Dataset:
-- BEGIN --

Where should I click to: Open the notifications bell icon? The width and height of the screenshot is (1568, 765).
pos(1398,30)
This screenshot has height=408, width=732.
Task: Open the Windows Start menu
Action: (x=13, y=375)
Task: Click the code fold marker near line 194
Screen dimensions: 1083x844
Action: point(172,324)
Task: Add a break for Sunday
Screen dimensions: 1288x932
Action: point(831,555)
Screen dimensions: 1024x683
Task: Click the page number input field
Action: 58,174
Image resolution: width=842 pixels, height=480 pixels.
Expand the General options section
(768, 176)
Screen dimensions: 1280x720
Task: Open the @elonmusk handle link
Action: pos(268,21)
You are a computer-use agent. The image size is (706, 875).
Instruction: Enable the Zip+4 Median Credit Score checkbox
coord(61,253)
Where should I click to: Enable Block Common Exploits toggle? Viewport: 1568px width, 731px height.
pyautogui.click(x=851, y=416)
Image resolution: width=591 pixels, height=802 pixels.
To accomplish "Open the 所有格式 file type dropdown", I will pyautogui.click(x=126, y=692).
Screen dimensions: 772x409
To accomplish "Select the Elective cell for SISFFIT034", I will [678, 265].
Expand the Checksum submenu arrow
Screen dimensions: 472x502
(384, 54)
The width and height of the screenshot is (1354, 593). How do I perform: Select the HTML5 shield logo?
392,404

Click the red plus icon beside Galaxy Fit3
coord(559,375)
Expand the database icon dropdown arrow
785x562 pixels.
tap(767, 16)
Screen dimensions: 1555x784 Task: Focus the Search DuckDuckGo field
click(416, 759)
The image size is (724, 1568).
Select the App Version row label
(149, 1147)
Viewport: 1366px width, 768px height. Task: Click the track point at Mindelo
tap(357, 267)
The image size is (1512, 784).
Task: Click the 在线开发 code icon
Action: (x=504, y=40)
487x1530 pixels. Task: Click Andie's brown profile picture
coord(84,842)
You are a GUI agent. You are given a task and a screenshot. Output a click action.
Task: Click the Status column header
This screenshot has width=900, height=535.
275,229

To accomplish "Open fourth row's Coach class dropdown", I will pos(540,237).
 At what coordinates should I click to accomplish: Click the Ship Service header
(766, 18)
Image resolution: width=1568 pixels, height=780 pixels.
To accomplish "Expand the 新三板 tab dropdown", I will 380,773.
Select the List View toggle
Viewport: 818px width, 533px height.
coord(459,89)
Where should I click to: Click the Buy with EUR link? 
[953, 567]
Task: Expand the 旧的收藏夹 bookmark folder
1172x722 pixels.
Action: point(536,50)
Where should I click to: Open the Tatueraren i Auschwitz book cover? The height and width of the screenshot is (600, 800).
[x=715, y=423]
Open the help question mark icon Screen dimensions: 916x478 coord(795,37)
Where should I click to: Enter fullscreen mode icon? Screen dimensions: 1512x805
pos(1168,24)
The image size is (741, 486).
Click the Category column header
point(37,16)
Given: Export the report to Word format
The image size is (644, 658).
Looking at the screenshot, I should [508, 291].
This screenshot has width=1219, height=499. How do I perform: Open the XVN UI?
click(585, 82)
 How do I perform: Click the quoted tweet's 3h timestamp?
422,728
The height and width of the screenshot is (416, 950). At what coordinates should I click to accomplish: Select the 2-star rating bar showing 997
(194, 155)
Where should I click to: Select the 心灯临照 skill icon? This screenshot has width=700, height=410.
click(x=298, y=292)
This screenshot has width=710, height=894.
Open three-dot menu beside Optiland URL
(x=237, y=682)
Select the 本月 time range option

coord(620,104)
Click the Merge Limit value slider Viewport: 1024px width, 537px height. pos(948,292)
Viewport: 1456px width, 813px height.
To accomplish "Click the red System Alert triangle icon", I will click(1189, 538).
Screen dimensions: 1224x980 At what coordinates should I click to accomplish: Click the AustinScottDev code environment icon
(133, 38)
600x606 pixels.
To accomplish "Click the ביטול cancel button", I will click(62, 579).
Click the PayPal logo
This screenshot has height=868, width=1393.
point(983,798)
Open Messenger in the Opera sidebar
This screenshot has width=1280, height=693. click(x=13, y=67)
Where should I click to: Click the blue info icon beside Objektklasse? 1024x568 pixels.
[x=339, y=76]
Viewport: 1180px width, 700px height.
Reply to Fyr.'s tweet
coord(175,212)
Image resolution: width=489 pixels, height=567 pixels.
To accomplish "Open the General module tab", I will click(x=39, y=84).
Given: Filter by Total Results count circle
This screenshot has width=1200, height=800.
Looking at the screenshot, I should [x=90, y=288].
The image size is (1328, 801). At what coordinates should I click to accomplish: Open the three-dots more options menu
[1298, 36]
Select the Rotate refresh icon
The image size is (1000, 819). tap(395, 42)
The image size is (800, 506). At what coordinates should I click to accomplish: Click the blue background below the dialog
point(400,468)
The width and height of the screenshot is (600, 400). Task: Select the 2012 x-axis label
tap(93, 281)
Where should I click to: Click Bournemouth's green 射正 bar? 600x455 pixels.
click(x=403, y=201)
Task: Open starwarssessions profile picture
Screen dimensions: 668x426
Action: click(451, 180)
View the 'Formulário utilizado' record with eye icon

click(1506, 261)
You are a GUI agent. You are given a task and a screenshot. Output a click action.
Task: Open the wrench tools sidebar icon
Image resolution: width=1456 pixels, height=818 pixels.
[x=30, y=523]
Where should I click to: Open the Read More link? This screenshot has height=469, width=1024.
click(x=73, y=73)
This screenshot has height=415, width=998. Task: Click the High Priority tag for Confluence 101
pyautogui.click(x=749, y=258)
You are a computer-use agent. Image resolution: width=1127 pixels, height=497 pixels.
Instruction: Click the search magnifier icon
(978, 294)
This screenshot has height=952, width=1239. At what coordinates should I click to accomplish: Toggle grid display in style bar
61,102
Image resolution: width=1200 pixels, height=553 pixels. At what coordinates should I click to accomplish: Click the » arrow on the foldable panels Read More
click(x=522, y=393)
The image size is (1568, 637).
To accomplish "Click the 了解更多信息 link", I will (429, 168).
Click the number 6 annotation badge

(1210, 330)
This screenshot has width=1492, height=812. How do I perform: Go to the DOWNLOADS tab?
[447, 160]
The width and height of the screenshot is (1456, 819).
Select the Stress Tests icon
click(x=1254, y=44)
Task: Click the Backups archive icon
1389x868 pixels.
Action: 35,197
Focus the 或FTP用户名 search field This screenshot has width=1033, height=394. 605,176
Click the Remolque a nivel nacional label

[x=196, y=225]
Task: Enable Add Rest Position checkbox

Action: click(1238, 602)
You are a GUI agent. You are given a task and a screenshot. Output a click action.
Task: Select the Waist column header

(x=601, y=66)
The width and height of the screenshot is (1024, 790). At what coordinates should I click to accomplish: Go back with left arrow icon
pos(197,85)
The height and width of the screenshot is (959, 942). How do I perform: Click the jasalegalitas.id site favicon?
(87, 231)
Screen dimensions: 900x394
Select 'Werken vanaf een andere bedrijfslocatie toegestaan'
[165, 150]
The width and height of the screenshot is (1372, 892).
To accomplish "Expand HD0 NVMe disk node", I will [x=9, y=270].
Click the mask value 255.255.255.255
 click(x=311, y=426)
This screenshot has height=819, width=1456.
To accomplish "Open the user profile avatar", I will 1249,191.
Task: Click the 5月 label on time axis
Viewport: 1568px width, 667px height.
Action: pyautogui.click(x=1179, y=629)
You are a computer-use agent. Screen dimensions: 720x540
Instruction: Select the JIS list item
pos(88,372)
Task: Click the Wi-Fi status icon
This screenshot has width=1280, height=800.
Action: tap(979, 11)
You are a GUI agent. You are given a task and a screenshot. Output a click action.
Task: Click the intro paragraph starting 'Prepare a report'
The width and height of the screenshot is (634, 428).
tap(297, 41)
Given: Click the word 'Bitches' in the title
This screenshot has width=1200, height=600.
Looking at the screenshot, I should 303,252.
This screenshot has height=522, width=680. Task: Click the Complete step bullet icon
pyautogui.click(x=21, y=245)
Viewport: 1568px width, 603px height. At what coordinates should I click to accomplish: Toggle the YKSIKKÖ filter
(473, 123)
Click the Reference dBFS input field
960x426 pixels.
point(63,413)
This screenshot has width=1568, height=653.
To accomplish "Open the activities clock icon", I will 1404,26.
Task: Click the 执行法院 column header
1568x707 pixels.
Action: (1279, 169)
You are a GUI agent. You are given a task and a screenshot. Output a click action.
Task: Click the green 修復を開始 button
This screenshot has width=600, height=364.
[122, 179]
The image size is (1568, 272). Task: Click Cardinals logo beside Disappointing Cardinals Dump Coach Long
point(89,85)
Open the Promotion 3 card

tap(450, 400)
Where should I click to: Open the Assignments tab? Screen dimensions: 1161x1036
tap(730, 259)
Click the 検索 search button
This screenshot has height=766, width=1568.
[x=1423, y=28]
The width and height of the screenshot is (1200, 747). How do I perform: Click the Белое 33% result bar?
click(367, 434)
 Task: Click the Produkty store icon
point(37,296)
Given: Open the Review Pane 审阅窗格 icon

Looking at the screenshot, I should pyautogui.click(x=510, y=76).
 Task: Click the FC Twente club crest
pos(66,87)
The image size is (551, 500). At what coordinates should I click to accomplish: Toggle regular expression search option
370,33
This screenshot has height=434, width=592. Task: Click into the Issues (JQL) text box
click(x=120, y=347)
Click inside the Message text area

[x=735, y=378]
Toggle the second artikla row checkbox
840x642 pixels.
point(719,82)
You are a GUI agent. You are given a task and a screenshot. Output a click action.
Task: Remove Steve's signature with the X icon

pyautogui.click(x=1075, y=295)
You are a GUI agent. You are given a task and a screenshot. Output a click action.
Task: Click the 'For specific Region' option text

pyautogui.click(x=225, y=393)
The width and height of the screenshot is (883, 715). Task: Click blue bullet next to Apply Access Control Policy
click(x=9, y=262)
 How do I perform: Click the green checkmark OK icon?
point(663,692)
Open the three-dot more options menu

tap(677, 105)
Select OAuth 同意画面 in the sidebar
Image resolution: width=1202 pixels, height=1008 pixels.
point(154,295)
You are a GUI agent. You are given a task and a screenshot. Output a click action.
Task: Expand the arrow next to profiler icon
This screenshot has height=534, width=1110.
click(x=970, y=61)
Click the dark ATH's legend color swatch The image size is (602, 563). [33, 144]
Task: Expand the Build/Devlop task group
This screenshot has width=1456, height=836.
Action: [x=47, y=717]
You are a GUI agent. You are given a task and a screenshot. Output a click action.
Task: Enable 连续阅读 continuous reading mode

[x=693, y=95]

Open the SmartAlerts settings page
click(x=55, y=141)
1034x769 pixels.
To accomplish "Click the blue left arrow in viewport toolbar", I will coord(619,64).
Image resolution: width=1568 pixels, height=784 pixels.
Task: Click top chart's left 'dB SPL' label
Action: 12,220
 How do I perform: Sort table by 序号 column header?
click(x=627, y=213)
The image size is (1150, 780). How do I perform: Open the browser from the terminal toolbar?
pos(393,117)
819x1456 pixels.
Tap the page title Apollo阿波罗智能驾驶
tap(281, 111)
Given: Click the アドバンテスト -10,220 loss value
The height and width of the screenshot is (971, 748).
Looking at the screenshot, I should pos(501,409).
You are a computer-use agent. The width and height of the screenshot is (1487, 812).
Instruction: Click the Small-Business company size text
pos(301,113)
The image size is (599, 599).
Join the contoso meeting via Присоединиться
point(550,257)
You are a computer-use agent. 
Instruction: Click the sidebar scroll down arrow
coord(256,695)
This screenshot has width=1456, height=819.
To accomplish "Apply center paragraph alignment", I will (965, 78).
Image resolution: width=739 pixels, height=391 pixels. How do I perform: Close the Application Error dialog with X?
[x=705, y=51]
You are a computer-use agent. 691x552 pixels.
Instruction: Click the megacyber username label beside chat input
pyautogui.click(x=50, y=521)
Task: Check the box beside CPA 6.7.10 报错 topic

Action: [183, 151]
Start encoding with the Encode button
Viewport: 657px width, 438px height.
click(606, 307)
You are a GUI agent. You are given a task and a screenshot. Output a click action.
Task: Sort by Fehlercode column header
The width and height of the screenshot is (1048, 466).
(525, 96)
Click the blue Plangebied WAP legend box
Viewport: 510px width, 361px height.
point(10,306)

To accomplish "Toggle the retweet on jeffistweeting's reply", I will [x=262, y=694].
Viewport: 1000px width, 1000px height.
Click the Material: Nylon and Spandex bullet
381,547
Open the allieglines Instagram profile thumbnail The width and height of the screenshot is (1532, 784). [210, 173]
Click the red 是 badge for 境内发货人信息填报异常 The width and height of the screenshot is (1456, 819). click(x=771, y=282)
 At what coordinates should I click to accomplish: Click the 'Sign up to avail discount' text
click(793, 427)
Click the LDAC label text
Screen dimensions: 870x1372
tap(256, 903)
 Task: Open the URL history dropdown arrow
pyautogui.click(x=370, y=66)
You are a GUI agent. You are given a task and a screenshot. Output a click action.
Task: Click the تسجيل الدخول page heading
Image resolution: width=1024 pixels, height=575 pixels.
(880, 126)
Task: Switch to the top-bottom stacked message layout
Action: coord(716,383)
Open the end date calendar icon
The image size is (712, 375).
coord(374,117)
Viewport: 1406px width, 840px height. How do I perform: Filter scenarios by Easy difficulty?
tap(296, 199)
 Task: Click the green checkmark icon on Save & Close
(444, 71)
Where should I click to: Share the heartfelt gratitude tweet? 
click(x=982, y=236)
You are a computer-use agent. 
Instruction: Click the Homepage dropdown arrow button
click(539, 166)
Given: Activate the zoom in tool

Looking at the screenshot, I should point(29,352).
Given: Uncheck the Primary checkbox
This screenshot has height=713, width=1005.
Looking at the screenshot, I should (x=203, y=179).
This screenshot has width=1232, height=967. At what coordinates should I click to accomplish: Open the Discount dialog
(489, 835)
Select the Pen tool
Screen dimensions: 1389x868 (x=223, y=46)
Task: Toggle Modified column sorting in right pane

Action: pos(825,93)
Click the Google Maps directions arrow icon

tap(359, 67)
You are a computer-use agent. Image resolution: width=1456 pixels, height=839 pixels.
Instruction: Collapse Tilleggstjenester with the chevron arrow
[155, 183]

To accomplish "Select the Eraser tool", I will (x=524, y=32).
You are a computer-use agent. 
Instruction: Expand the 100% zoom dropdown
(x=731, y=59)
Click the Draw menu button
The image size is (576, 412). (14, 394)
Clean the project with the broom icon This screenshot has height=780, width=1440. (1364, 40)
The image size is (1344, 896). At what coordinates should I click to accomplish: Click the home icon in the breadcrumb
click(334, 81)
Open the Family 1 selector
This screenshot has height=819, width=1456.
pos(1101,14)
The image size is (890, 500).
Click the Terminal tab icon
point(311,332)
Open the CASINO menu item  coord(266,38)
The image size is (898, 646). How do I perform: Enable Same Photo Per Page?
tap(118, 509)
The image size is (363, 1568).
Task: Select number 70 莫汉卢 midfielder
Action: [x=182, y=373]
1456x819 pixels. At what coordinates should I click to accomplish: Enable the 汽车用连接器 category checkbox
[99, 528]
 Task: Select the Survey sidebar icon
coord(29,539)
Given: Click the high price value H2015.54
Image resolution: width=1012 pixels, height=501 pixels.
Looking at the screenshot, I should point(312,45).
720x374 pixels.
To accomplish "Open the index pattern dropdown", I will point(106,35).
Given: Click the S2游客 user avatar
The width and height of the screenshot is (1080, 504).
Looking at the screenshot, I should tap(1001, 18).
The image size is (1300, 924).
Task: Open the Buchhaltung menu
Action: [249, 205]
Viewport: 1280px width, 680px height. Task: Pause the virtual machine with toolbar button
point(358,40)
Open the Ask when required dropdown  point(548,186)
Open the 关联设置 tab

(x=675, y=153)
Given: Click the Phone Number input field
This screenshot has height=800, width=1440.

-- END --

Stated exercise: Retype the records from the line with "Given: Activate the zoom in tool" to the line with "Screen dimensions: 1389x868 (x=223, y=46)", keeping each line as it appears.

Reply to the exercise:
Given: Activate the zoom in tool

Looking at the screenshot, I should point(29,352).
Given: Uncheck the Primary checkbox
This screenshot has height=713, width=1005.
Looking at the screenshot, I should (x=203, y=179).
This screenshot has width=1232, height=967. At what coordinates should I click to accomplish: Open the Discount dialog
(489, 835)
Select the Pen tool
Screen dimensions: 1389x868 (x=223, y=46)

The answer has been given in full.